Problem – Go through the records below and show every line with the string "Viewport".

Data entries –
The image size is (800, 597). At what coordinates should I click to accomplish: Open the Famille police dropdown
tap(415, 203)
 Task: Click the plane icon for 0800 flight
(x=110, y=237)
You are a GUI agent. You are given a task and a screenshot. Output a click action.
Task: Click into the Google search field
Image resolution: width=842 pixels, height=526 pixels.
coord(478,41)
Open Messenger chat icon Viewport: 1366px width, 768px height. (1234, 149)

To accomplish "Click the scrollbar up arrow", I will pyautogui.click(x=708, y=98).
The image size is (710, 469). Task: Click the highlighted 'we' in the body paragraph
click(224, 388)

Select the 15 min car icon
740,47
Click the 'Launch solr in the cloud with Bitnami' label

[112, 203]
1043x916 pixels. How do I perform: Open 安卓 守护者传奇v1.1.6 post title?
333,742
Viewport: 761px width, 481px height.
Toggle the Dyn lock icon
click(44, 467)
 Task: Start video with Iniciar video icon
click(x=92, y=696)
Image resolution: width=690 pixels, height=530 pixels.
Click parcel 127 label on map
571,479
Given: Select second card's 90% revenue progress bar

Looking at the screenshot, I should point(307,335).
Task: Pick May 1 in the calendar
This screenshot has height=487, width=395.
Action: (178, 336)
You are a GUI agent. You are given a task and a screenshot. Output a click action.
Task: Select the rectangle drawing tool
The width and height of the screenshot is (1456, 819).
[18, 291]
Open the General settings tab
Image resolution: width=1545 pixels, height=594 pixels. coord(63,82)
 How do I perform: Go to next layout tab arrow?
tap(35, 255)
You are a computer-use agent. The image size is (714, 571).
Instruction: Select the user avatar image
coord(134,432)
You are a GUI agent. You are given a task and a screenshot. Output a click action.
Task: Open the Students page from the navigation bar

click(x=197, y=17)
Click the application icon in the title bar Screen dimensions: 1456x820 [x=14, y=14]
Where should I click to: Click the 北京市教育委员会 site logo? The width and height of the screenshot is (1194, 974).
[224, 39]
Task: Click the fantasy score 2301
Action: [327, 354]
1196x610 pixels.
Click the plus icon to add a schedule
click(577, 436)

Output for this exercise –
Open Messenger chat icon Viewport: 1366px width, 768px height. (1234, 149)
Viewport: 761px width, 481px height.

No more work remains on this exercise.